» **EXERCISE**:
Can you reproduce word for word the lines of the records below, starting with the line that contains "Expand the Pointcloud preview section" and going on through the end of the records, leaving the pictures out?

» **PROVIDED INFORMATION**:
━━━━━━━━━━━━━━━━━━━━

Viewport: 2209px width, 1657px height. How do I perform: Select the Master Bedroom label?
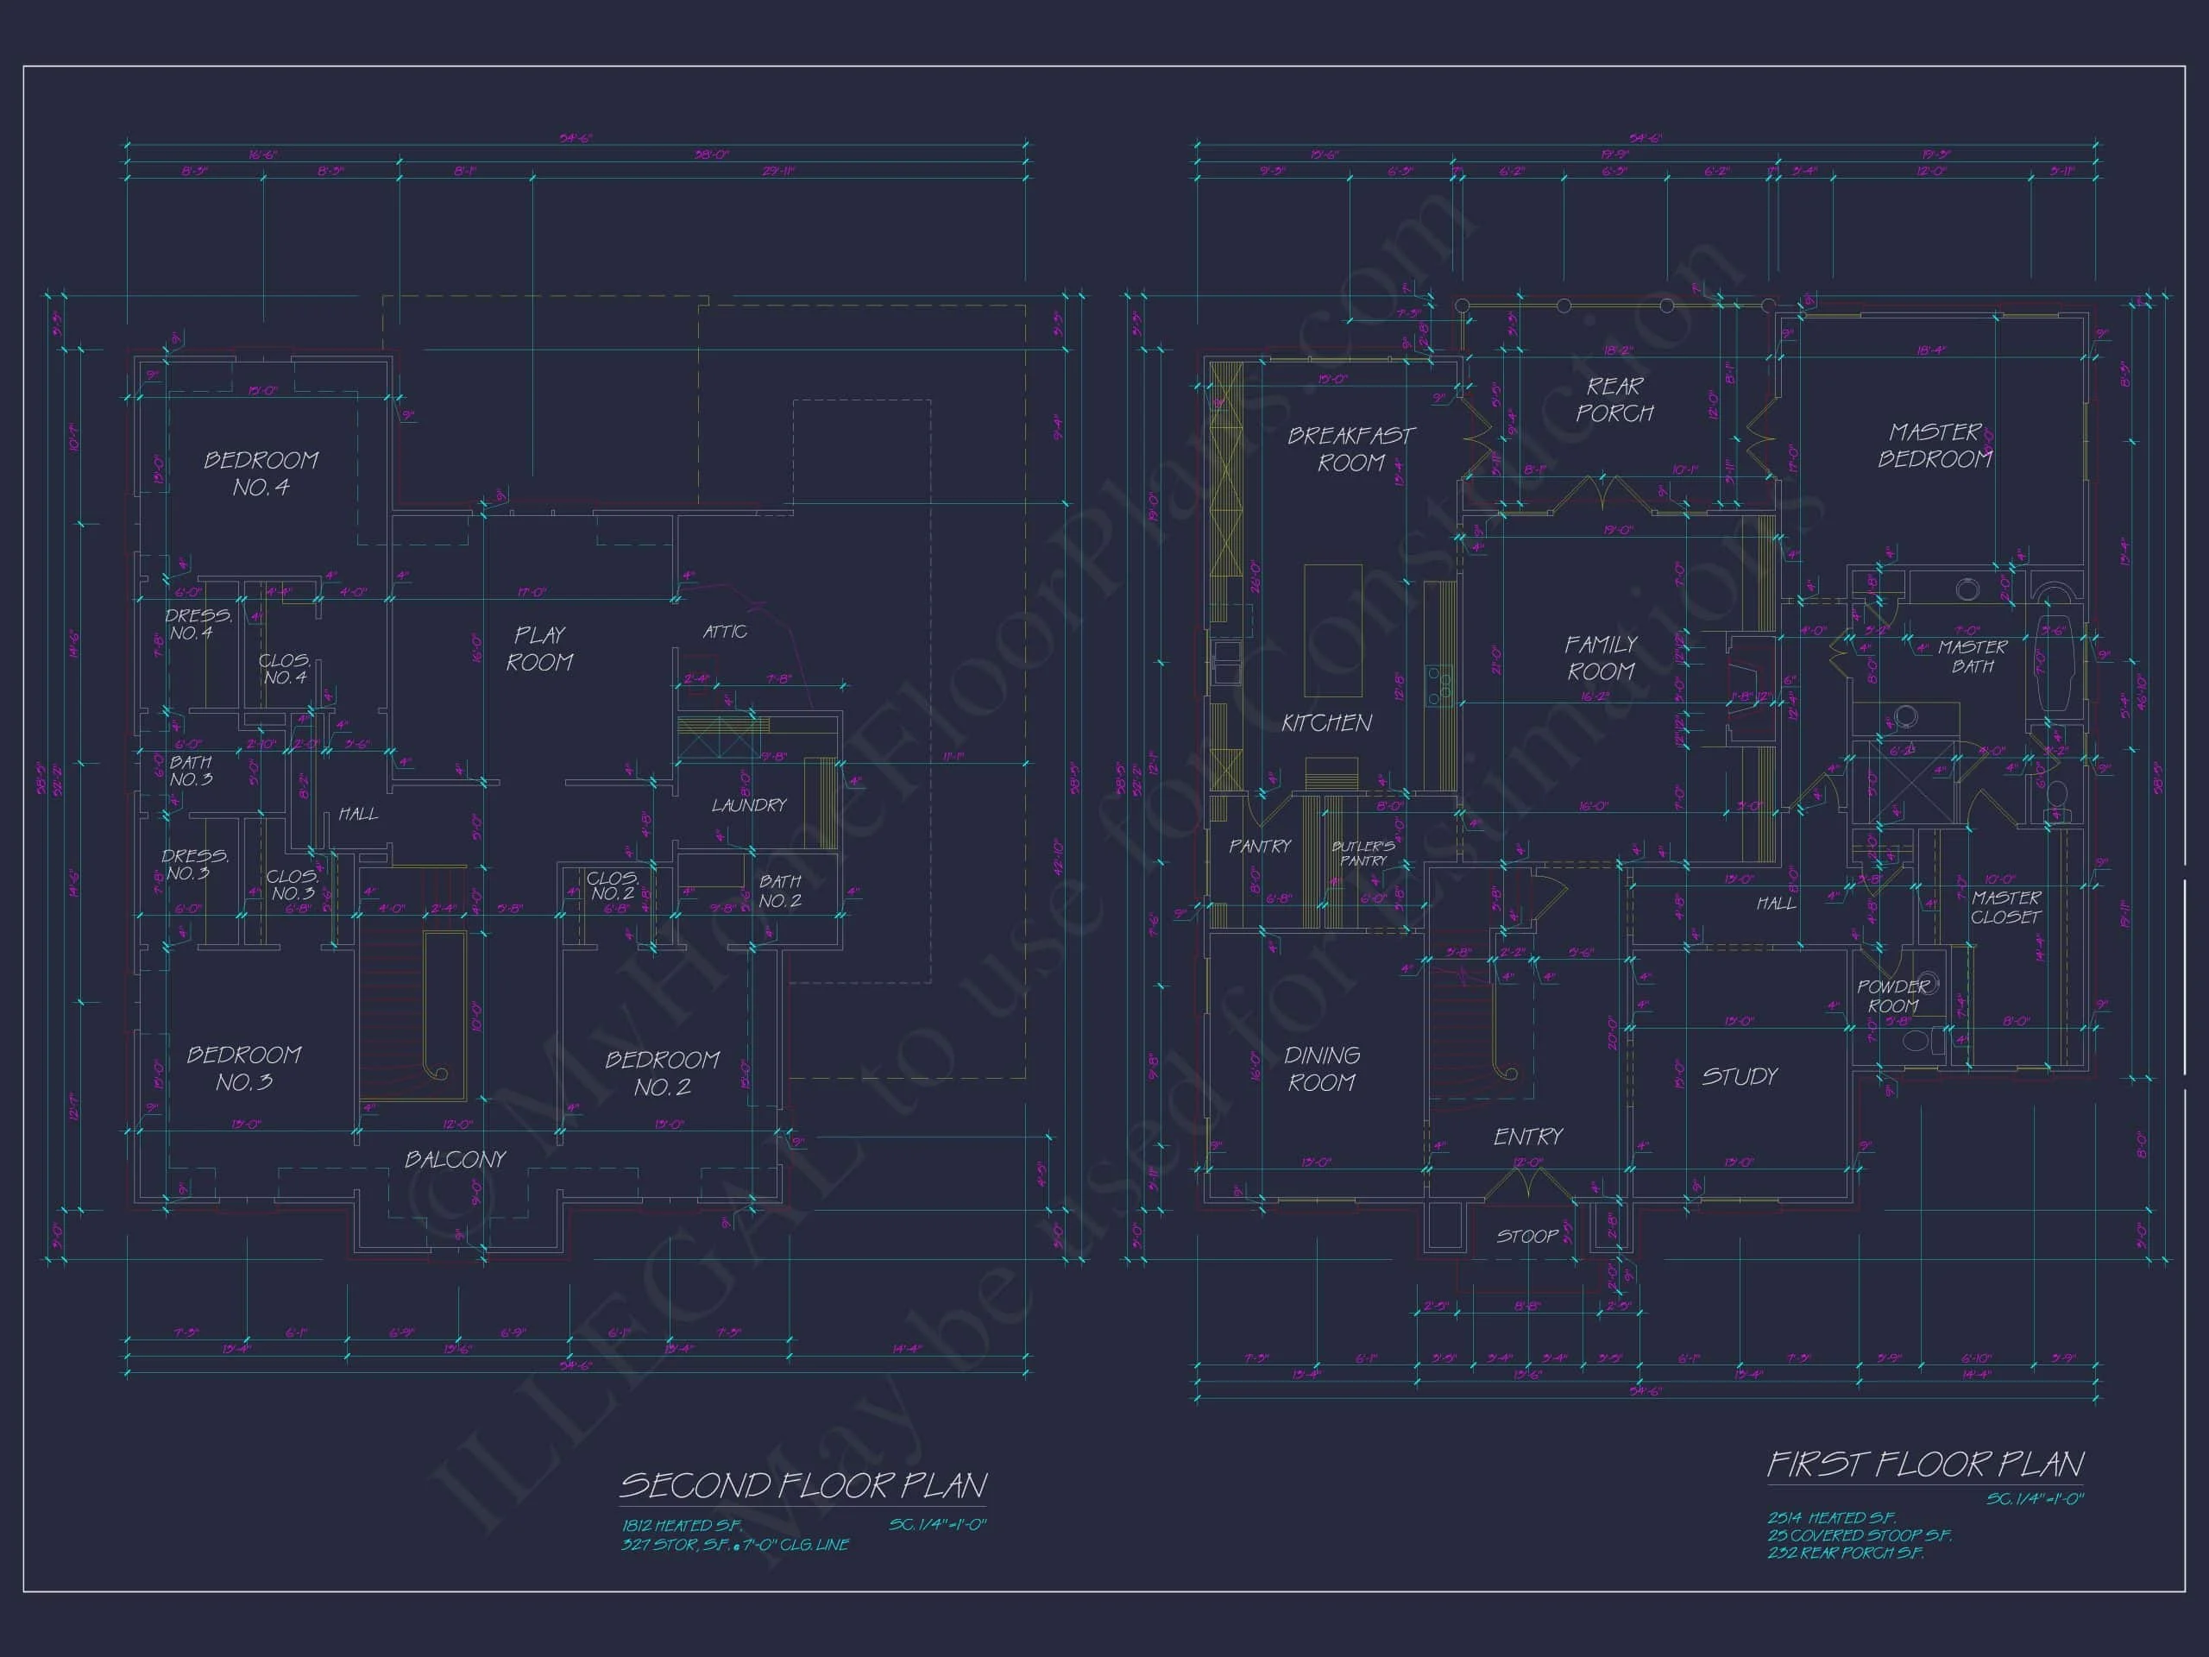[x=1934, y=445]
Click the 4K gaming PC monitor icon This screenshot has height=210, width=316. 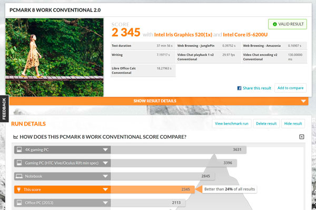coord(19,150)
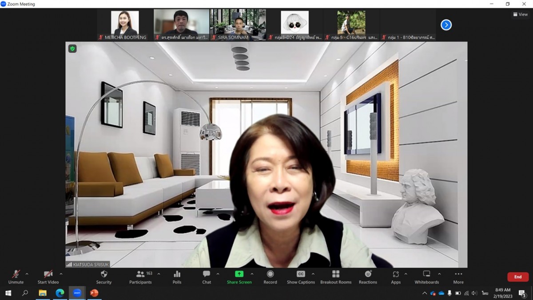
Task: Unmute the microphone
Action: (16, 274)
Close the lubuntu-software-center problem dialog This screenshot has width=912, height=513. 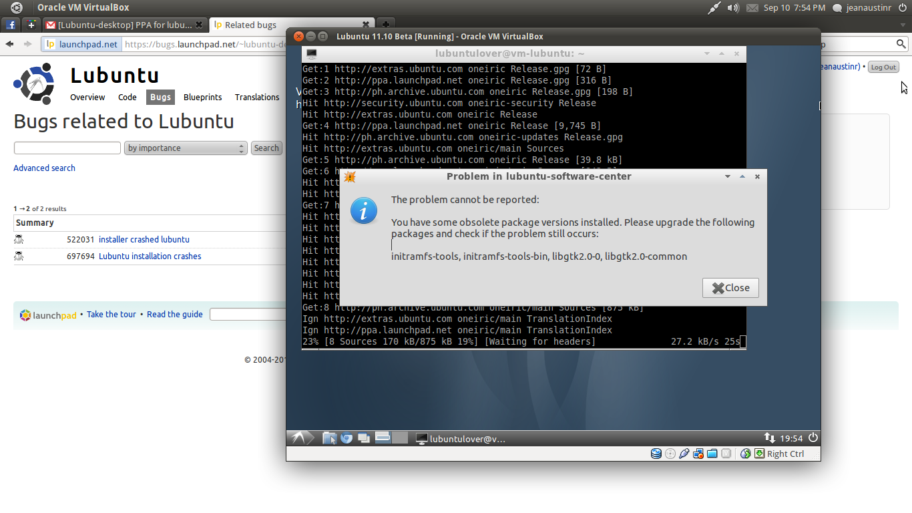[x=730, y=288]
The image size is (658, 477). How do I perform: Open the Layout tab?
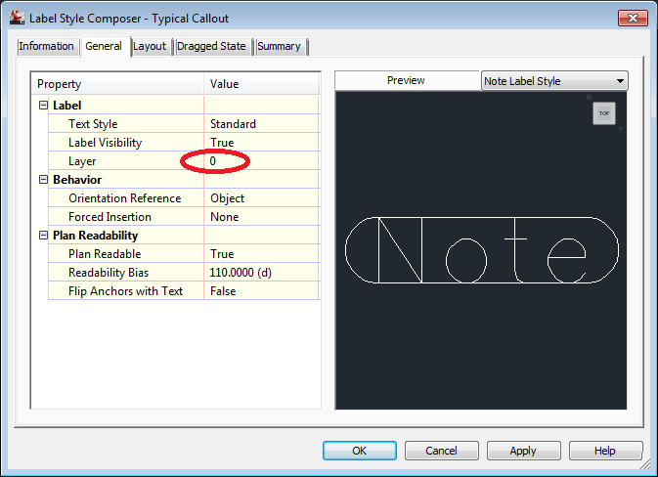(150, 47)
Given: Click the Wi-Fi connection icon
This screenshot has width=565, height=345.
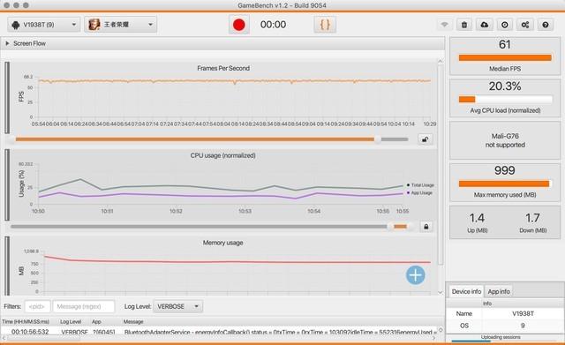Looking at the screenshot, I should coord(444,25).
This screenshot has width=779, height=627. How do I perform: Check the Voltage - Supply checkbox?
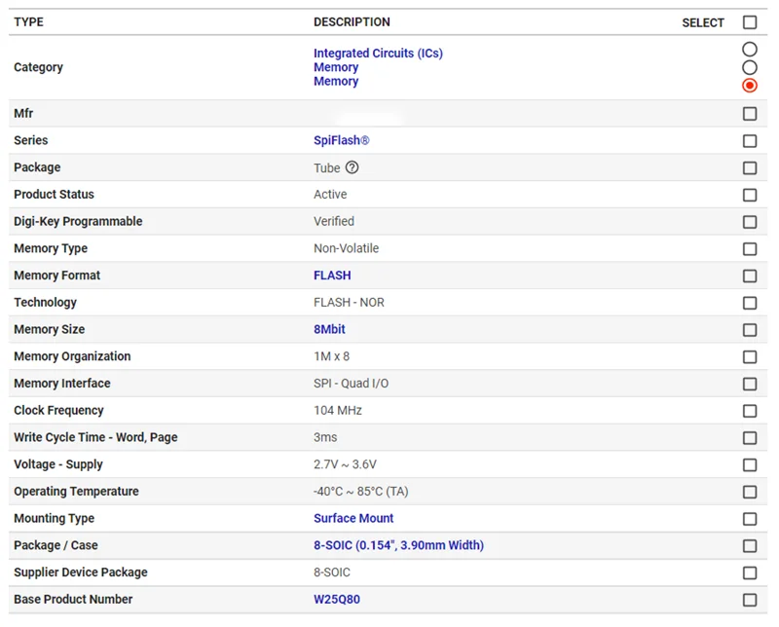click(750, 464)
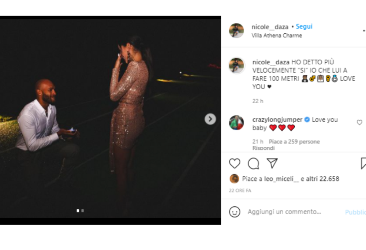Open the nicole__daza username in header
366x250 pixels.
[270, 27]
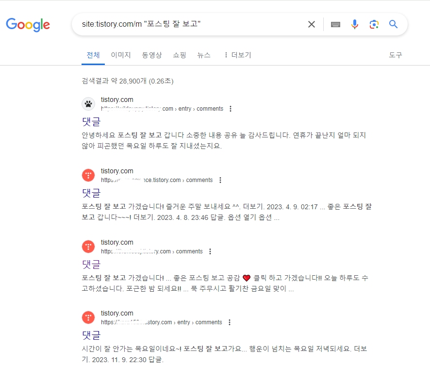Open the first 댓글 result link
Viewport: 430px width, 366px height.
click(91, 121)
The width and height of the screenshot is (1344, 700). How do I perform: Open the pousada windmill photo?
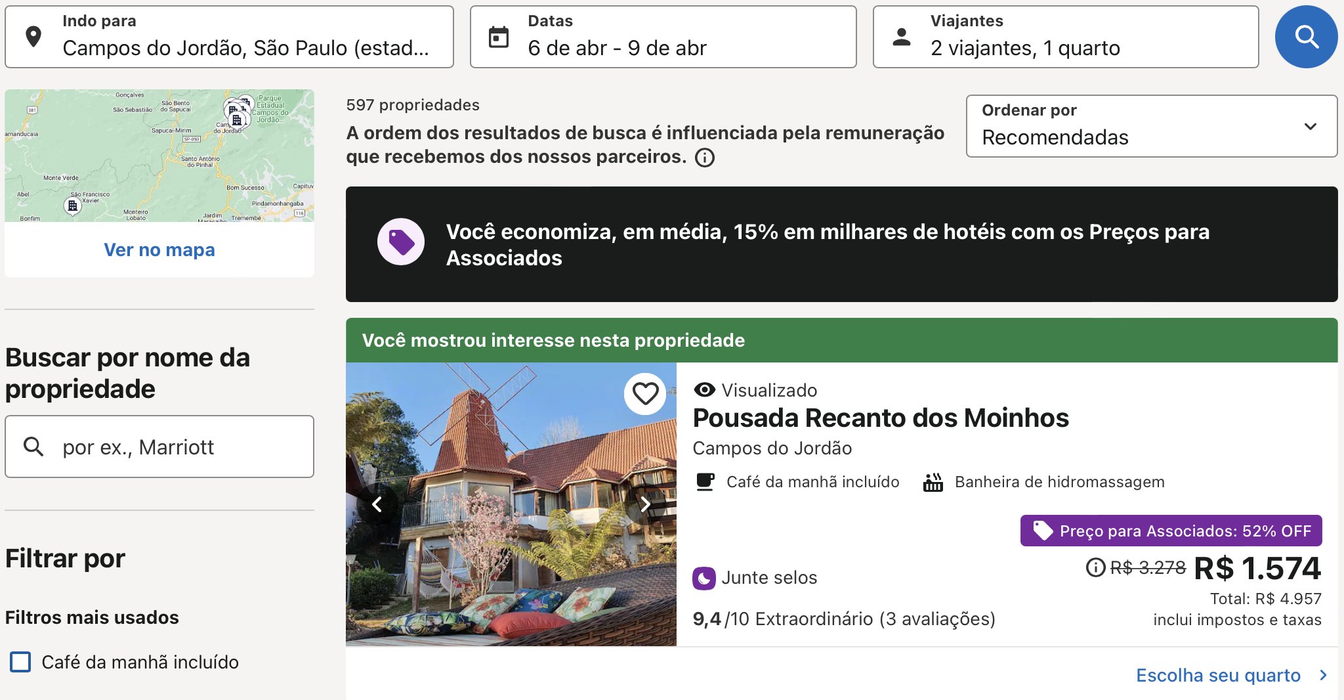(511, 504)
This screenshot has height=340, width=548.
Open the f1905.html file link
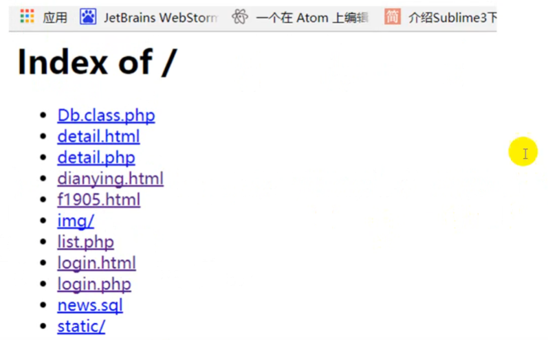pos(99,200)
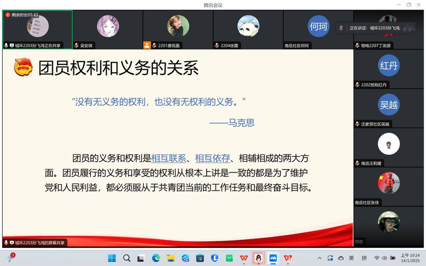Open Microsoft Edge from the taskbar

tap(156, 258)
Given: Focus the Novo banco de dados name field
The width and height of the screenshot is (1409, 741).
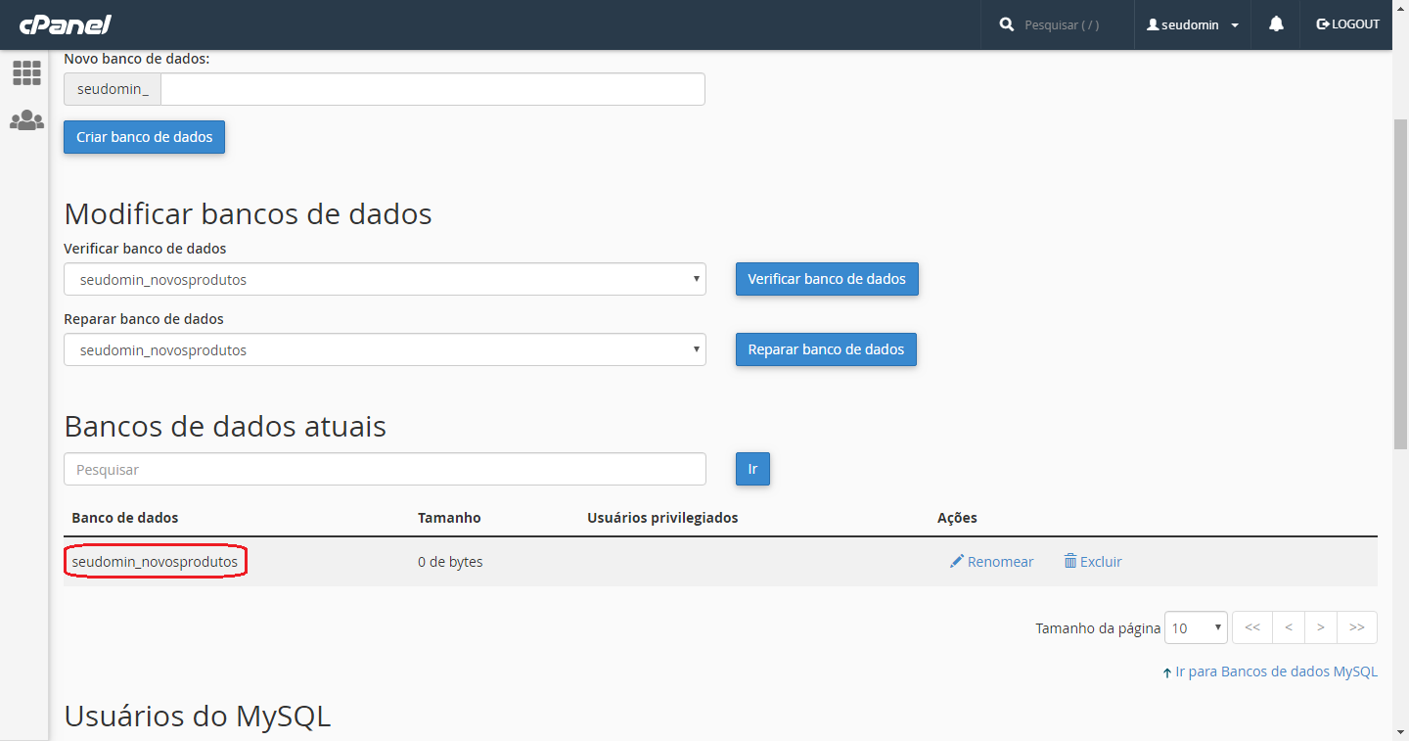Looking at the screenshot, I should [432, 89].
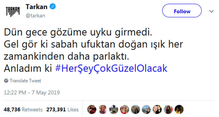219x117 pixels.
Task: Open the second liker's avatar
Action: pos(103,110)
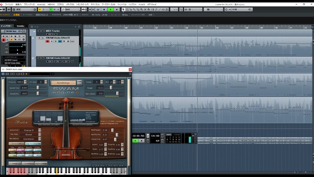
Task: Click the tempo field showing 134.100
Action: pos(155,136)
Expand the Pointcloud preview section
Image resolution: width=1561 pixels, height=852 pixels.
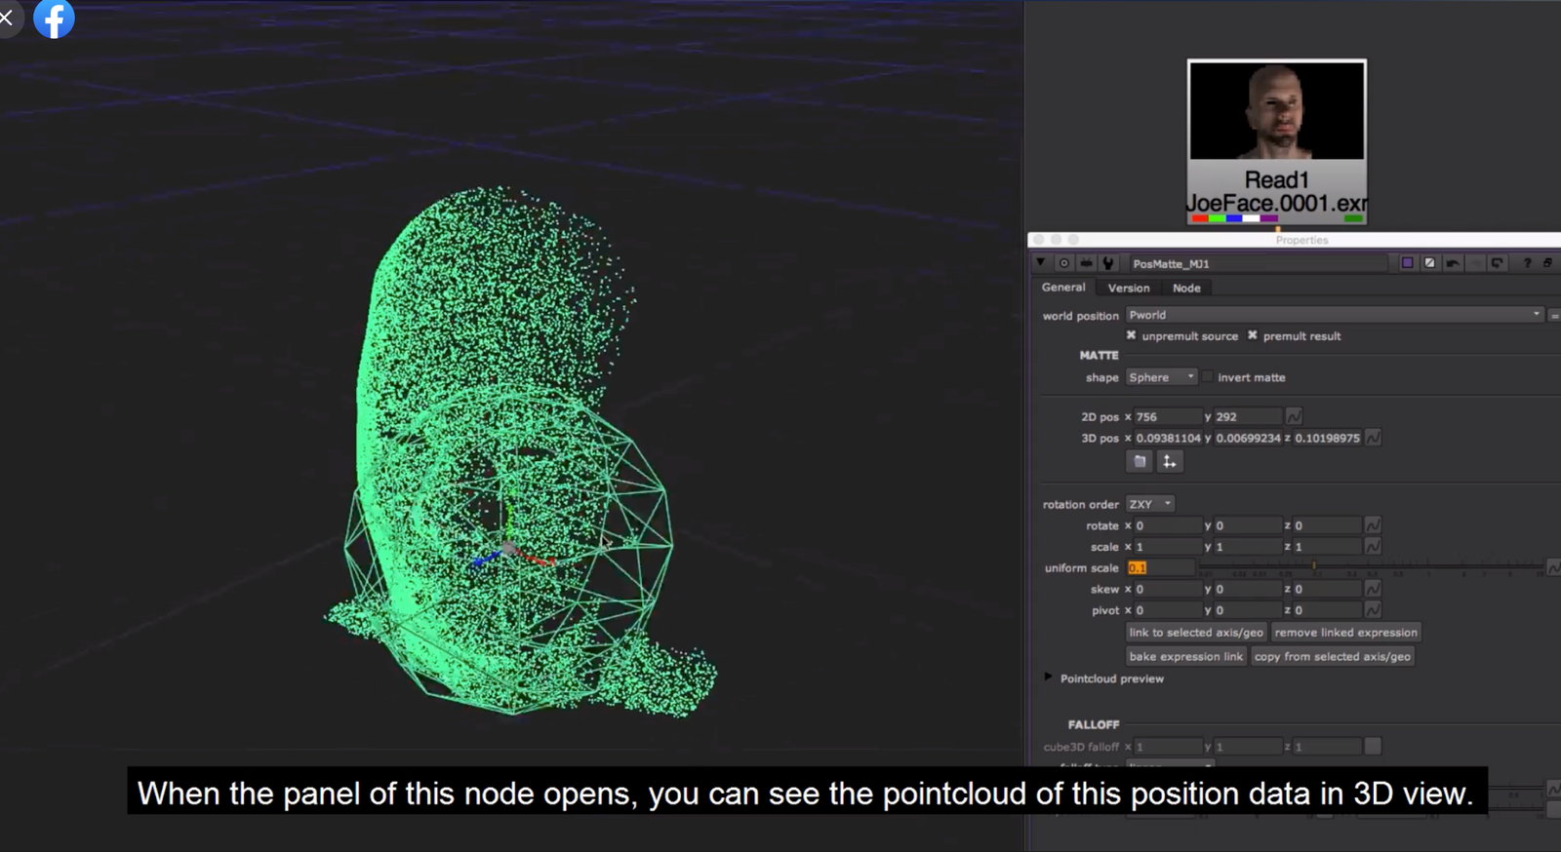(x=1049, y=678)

━━━━━━━━━━━━━━━━━━━━

» **RESULT FOR THIS EXERCISE**:
Expand the Pointcloud preview section
Image resolution: width=1561 pixels, height=852 pixels.
(x=1049, y=678)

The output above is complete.